Osmanlı ve Safevi çatışmasının gölgesinde Kızılbaş Kürtler
Osmanlı'nın galibiyetiyle biten süreç, “Kızılbaş” olarak tanımlanan ve hedefe konulan Kürt Aleviler için en baskılı dönemin de başlangıcıdır.
Osmanlı'nın galibiyetiyle biten süreç, “Kızılbaş” olarak tanımlanan ve hedefe konulan Kürt Aleviler için en baskılı dönemin de başlangıcıdır.
Osmanlı ve Safevi devletleri arasındaki güç olma mücadelesi, Kürt Alevi ve Kürt Sünni/Şafii toplulukları arasında ciddi çelişkiler yaratmış ve dönemsel çatışmalara kadar varmıştır. Sünni İslam’ı benimseyen Osmanlı devleti ve Şii İslami benimseyen Safevi devleti arasındaki güç çatışması, Kurdistan’da yaşayan toplulukları arasında ciddi dini aykırılıklara ve gerilimlere neden olan bir dönemdir. Tarihçiler, Kürt Aleviler ve Kürt Sünni topluluklar arasındaki dini ayrışmaların derinleşmesi ve çatışmalara kadar giden sürecin başlangıcı olarak bu dönemi kabul ederler.
İki devletin toprak ve güç mücadelesi süreçlerinden Kürt topraklarının stratejik önemi ayrı bir önem kazanmıştır. Egemen devletlerin, din menşeli yürüttükleri bu savaşta, Kürt toplumu arasında Sünni ve Alevi inançsal ayrışma iyice derinleşmiş ve iki taraflı bir tepkiyi de örgütlemiş, zamanla husumete dönüşmüştür. Bu ayrışma ve bölünme tarihsel olarak derinleşmiş ve Kürt toplumunun birliğinin sağlanması önünde büyük bir engel teşkil etmiştir. İki devletin egemenlik savaşında özellikle Osmanlılar, Kürt Alevilerini, Şah İsmail askerlerinin kalpaklarının kırmızı oluşandan kaynaklı “Kızılbaş” olarak tanımlamış. Bu tanımla, Kürt Alevileri arasında bir kimlik ve sembol haline getirilmiştir. Bu tanımlama, özelikle dönemin yöneticileri tarafından Alevilere yönelik baskı ve ayrımcılığı vurgulamak için yapılmıştır. Bu şekilde Aleviler, toplu katliamları ve inançsal baskıların hedefi haline getirilmiştir.

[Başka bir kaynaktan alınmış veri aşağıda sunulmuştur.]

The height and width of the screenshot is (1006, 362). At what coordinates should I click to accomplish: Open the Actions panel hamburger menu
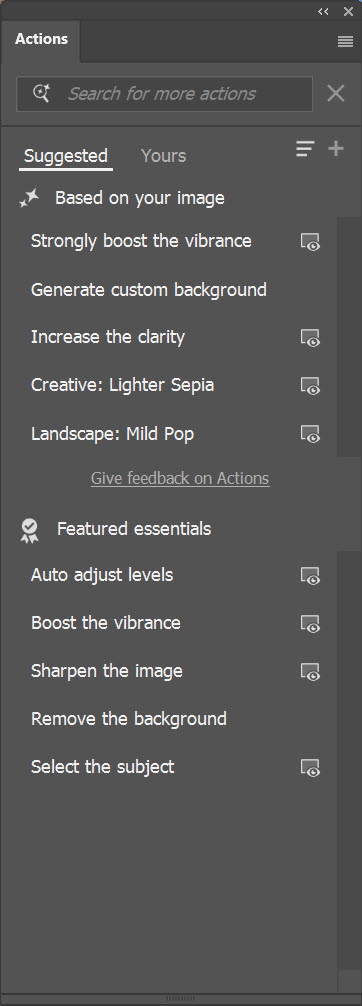pyautogui.click(x=345, y=41)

Osmanlı devletinin zaferiyle biten süreç, Kızılbaş olarak tanımladığı ve hedefe koyduğu Kürt Aleviler için en baskılı dönemlerin başlangıcı olacaktı. Osmanlının galibiyetiyle biten süreç, “Kızılbaş” olarak tanımlanan ve hedefe konulan Kürt Alevileri için en baskılı dönemlerin de startı verilir. Kurdistan’ın fiili olarak Osmanlı işgaline uğramasıyla Kürt Aleviler, toplumsal, politik ve ekonomik süreçlerin dışında tutulur ve devlet düşmanı olarak hedef haline getirilir.

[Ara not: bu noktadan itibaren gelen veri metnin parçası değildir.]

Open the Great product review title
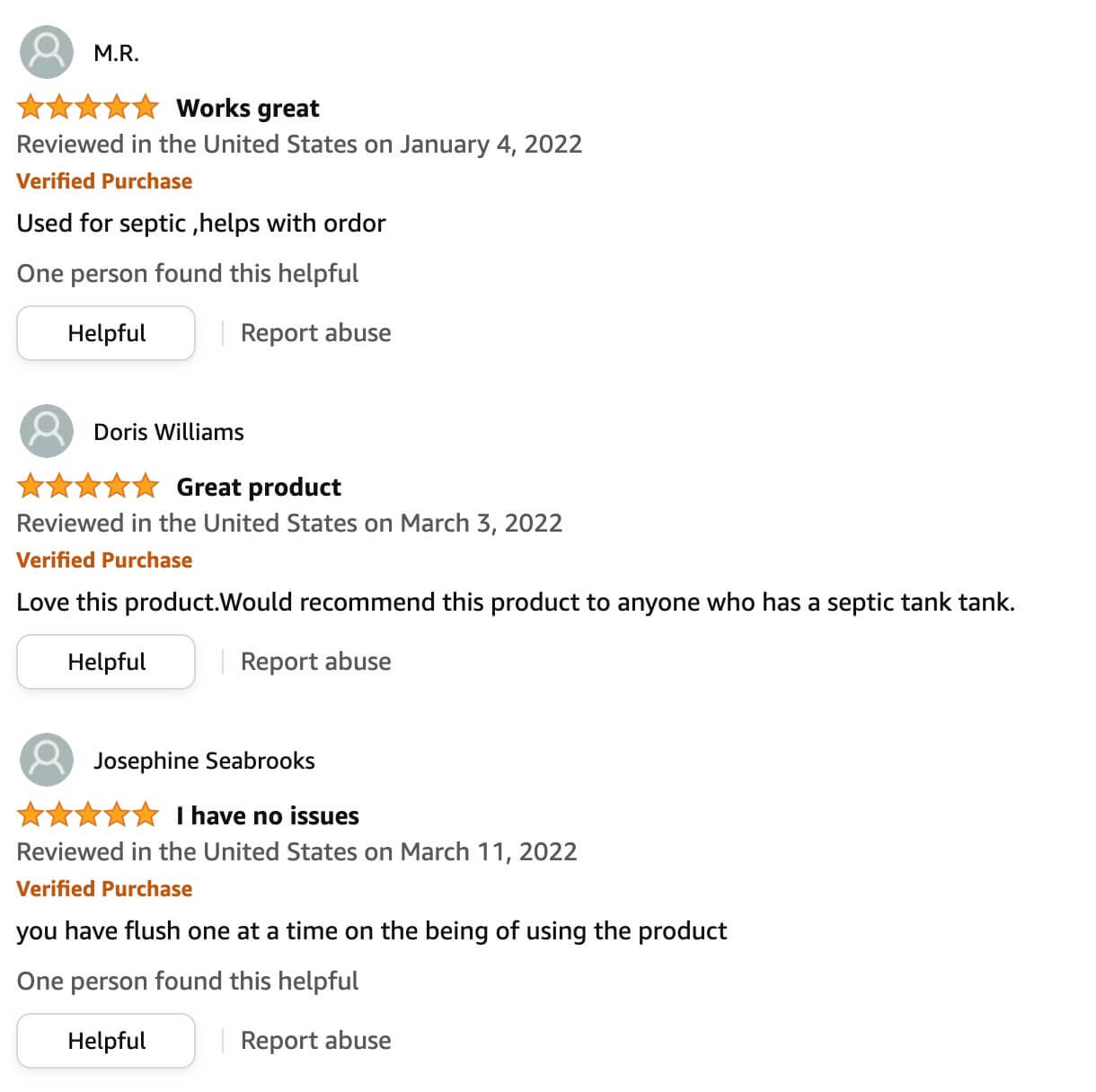The image size is (1096, 1092). point(259,488)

KIZILBAŞ TANIMLAMASI VE İMHA SÜRECİ
FEDA Eşbaşkanı Demir Çelik, Kürt Aleviliğin, iyi, güzel, doğru olanı sahiplenmek; paylaşma, dayanışma ve ortaklaşmaya dayalı ahlaki değerler ile hak, adalet, eşitlik ve özgürlük esaslı politik değerler sahibi olduğunu belirterek, “Asur İmparatorluğuna karşı Zerdeşt, Firavunlara karşı Hz. Musa, Doğu Roma İmparatorluğuna karşı Hz. İsa, Sasani ve Doğu Roma İmparatorluğu despotizmine karşı Mani, Sasani İmparatorluğuna karşı Mazdek, Emevi saltanatına karşı Hz. Hüseyin, Hallac-ı Mansur ve Ebu Müslim, Abbası zulmüne karşı Nesimi, Babek ve Hürrem, Selçuklu'ya karşı Babai, Osmanlı despotizmine karşı Şeyh Bedrettin, Kalender Çelebi, Şah Kulu ve Pir Sultan, tekçi ulus devlete karşı Zarife, Alişer, Besê ve Seyîd Rıza gibi tarihsel kişiliklerin bayraklaştırdıkları değerler bütünüdür” dedi.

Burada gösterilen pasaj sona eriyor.